Extracted text >>
☆ ☆ ☆ ☆ ☆
RAD-PD is a collaborative Quality Improvement Research Project, a form of health services effectiveness research that intends to generate a huge amount of information from patients receiving deep brain stimulation surgery for Parkinson’s disease in a systematic goal driven process across multiple institutes. Collection of such a large data set will provide insights into treatment patterns and related outcomes.
What we know about the use of Deep Brain simulation surgery comes from a handful of trials. Designing a trial is important to prove the effectiveness of a treatment. But the same time it is very limited in its scope. Only a few dozen or a few hundred patients are enrolled in a trial at best. If you take all the patients in various randomized deep brain stimulation surgery trials so far together you will hardly reach a number of 1000 patients probably much less than that.
However nearly 150000 patients have received deep brain stimulation surgery since the approval of this therapy which means that a huge amount of information available in a real clinical care setting has been lost. It’s lost for various reason. it’s lost because not all places collect the information in a searchable manner and not collect the same type of information. And there is no standardized or central way of collecting and sorting such the information.
These days we are realize the importance of practice base research, where information collected during routine clinical care is considered valuable research information.We’re always learning from our patients no matter what we are doing and sometimes the lessons learned in real clinical care are far more useful and appropriate than what we learn from a research setting. Which brings me to this quality improvement project. I think it’s a huge deal. We intend to collect a far larger amount of data from a really big number of patients much bigger than any of the largest DBS trials.
This project is being done in collaboration with Michael J Fox Foundation which is the primary source of funding and has been organized by a group of researchers called Parkinson’s Study Group. The top notch researchers in the field of Parkinson’s disease such are members of this elite research group. The trial intends to involve 10 universities in the first year and then add another 10 universities in its second year. University of Nebraska Medical Center was one of the 40 applicants to be selected as the first tier for this prestigious and highly important trial and we were successful in winning a position in the top 10. The project launch is expected later in summer 2018.
☆ ☆ ☆ ☆ ☆
Given information >>
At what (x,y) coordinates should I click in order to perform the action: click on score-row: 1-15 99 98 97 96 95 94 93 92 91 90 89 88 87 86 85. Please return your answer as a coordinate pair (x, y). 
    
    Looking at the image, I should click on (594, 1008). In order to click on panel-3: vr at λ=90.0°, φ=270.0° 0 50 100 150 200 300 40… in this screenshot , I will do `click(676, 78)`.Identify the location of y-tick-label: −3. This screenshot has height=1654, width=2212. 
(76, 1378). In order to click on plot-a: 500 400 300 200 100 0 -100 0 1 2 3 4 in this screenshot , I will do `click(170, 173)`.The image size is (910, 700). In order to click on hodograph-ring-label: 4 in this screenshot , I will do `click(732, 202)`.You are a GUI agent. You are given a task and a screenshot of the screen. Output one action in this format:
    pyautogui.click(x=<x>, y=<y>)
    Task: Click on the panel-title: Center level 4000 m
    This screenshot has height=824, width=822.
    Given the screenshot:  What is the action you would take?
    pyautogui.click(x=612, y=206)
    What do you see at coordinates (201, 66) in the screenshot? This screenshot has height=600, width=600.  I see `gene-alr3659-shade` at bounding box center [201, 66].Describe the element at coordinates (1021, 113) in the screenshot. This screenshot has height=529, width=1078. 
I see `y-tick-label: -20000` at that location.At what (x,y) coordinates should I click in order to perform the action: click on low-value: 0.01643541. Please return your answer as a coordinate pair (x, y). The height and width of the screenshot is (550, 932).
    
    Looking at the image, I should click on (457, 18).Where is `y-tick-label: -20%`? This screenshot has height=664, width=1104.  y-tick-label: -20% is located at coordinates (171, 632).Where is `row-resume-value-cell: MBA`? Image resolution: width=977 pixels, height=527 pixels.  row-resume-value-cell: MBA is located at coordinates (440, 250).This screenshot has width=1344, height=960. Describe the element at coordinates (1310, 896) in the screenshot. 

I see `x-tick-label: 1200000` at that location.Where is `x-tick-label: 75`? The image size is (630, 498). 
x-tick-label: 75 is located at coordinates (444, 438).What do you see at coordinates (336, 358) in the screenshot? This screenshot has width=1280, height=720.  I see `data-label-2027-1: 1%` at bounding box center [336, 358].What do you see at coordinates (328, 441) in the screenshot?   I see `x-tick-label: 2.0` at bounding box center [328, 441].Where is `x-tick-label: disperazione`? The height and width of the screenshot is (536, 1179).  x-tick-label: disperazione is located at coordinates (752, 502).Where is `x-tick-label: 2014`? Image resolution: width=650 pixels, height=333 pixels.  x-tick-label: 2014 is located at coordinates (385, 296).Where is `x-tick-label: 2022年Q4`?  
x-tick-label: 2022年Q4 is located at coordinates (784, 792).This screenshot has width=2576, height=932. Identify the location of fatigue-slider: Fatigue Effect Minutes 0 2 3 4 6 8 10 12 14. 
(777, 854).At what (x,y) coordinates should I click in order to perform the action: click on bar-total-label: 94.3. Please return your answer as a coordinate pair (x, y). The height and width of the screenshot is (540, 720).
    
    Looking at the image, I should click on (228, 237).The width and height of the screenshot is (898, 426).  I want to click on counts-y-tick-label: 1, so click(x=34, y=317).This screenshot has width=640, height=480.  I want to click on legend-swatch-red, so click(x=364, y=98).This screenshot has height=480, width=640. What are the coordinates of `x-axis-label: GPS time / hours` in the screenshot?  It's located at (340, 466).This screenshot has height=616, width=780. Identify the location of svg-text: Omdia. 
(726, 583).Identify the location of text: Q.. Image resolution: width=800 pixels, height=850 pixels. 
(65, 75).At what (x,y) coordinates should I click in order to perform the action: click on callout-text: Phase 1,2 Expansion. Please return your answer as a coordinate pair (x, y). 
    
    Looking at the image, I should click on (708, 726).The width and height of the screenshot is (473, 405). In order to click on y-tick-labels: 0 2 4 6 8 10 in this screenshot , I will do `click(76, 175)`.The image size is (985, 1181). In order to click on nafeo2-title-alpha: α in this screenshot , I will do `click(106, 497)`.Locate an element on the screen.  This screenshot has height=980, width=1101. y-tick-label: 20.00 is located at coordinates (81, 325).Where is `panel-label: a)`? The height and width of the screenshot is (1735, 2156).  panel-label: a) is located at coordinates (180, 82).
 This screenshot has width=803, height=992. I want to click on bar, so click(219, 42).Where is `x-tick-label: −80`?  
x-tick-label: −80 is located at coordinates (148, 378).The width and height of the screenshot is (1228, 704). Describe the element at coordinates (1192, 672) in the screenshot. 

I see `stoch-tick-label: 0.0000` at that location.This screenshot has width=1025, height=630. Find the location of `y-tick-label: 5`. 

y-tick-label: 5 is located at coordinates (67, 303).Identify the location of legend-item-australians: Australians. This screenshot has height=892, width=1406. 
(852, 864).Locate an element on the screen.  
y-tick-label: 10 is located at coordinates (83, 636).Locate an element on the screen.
☆ ☆ ☆ ☆ ☆
What to work on >>
Rewrite the part of the RAD-PD description that opens with the words "What we know" and closes with "less than that.", replacing "handful" with "small number". The listing is separate material and has no connection to the RAD-PD description.

Output >>
What we know about the use of Deep Brain simulation surgery comes from a small number of trials. Designing a trial is important to prove the effectiveness of a treatment. But the same time it is very limited in its scope. Only a few dozen or a few hundred patients are enrolled in a trial at best. If you take all the patients in various randomized deep brain stimulation surgery trials so far together you will hardly reach a number of 1000 patients probably much less than that.